Cam swap

Disclaimer: Links on this page pointing to Amazon, eBay and other sites may include affiliate code. If you click them and make a purchase, we may earn a small commission.

noah_t

Junior Member
Joined
Oct 22, 2018
Posts
17
Reaction score
4
Location
Kansas
First Name
Noah
Truck Year
1986
Truck Model
K20
Engine Size
350
Have a sbc 350 with a Holley contender 300-36 intake, Holley 650 carb, 1-5/8 hedman headers, dart 2 heads, 1.6 rocker arms, and was wondering what’s the best/biggest cam I can put in to make the most power? It’s in a 1986 k20 so I need big power to get it moving. Thanks
 

paulrowe

Full Access Member
Joined
Oct 17, 2012
Posts
115
Reaction score
51
Location
Ontario, Canada
First Name
Paul
Truck Year
1979
Truck Model
K10
Engine Size
400
More specifically you need big torque to get it moving. A big lumpy high lift cam isn't going to help you. Check out the Comp Xtreme 4x4 or smaller Xtreme energy cams. What transmission are you running. Alot of guys seem to like the Comp 268H cams.
 

idahovette

Full Access Member
Joined
Aug 7, 2016
Posts
7,270
Reaction score
15,874
Location
Weiser Idaho
First Name
Perry
Truck Year
1975-1979
Truck Model
K20-K10
Engine Size
350
Good call Paul. More torque would be better for that rig!!
 

Rusty Nail

Full Access Member
Joined
Jan 29, 2015
Posts
10,041
Reaction score
10,134
Location
the other side of the internet
First Name
Rusty
Truck Year
1977
Truck Model
C20
Engine Size
350sbc
Saw-weet!

+ 1,000 kickass cool points for running such an extremely awesome intake manifold.
Ku-dos. That is the best intake manifold ever made!

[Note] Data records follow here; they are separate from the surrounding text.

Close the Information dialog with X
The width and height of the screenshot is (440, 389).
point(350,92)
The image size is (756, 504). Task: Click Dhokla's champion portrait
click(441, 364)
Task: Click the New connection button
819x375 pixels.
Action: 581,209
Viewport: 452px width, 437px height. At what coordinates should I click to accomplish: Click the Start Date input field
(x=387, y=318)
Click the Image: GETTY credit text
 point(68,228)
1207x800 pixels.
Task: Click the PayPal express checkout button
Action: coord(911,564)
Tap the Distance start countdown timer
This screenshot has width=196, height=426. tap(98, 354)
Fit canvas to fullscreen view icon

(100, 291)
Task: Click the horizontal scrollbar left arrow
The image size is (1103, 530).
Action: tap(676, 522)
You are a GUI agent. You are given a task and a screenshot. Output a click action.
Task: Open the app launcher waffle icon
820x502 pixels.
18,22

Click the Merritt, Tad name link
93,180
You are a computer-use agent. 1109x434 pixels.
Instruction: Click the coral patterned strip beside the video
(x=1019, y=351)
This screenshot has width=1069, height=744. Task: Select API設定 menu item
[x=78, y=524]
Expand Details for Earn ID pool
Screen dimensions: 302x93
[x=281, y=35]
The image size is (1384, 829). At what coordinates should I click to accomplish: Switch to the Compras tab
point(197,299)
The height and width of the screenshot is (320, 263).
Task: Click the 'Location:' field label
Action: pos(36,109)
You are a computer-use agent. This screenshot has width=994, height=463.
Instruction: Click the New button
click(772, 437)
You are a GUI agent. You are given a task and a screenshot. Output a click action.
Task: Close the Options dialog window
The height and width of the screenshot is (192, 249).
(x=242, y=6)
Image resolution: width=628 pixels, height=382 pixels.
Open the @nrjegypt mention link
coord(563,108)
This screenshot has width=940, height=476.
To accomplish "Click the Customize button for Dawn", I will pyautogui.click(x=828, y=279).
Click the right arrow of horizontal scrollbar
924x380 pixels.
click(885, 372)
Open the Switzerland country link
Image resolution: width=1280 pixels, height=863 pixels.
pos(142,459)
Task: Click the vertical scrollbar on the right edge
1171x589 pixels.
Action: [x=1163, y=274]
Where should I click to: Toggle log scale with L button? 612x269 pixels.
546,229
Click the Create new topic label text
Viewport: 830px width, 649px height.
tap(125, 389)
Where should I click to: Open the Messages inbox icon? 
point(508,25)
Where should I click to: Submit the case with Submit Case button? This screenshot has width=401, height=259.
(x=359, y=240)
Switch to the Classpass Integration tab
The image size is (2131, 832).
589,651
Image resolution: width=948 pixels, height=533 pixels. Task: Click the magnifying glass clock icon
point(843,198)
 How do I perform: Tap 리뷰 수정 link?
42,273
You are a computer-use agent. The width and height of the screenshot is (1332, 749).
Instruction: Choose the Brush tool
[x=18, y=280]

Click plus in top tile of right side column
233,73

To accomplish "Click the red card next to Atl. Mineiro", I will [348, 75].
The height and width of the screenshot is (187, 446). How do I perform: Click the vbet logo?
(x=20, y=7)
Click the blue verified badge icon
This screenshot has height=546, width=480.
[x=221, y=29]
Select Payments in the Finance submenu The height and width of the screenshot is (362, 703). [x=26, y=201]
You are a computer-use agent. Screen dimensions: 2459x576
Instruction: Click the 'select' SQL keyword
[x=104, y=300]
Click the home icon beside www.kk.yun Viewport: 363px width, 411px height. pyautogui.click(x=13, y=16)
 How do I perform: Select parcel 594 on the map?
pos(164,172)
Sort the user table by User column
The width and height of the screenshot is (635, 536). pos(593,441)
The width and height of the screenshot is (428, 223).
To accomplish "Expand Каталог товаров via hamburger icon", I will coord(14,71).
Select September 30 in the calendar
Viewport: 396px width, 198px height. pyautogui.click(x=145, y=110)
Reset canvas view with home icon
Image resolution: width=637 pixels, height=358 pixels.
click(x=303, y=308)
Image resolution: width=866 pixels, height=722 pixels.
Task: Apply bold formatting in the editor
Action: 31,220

The long runners will naturally make torque in the low range.
The single pattern 268H will ALSO make good torque but is really out of breath near 4300 rpm and is FORTY YEARS OLD where your intake is aged the exact same but will readily support 7200 rpm in stock form.

Unfortunately I do not have a suggestion for a magical bump stick to generate the power of your dreams, I only forward the motion that if you use a 268H , you leave some 3,000 rpm on the table that will be looking for a camshaft to make a good home.

I own both a 268H AND a 300-36, but they perform with different engines, in different vehicles, used for different purposes because they do not compliment each other.
:imo:.

My ¢ 0.02 - keep the change. Camshaft technology has advanced a great deal since the 268H and those heads want better.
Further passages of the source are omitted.